Kevin Rooney QC, on behalf of the order, said: “That some brothers abused boys in care was in contradiction to their vocation as De La Salle Brothers.”
He added: “They accept and deeply regret that boys in their care were abused. They wish to offer their sincere and unreserved apology to all those whom they failed to protect.”
The Brothers’ Rubane House in Kircubbin is due to come under the spotlight during a mammoth inquiry into historical wrongs committed against children across several Catholic orders, voluntary groups, and state over seven decades.
Many young people were taken into care because their mother was not married,because their families were too poor to keep them or because they were orphans.Once inside some were physically and sexually attacked, victims claim.

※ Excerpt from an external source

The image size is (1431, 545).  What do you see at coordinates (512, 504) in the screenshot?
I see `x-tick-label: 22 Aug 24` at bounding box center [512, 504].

Retired judge Anthony Hart, who is chairing the probe, also heard an apology from the Sisters of Nazareth order of nuns, which ran institutions in Belfast and Derry. Their lawyer, Turlough Montague QC, said they were shocked and appalled at some allegations.
The treatment of children in Church-run residential homes will be a key concern of the probe being held in Banbridge, Co Down.
The alleged abuse involved homes in Belfast, Derry and Kircubbin. Separate concerns over the local authority-run Kincora boys’ home in east Belfast, where details of alleged abuse of young children by loyalist paramilitaries first emerged decades ago, are to be investigated.
Public hearings are due to finish in Jun 2015, with the inquiry team to report to Stormont’s Executive by the start of 2016.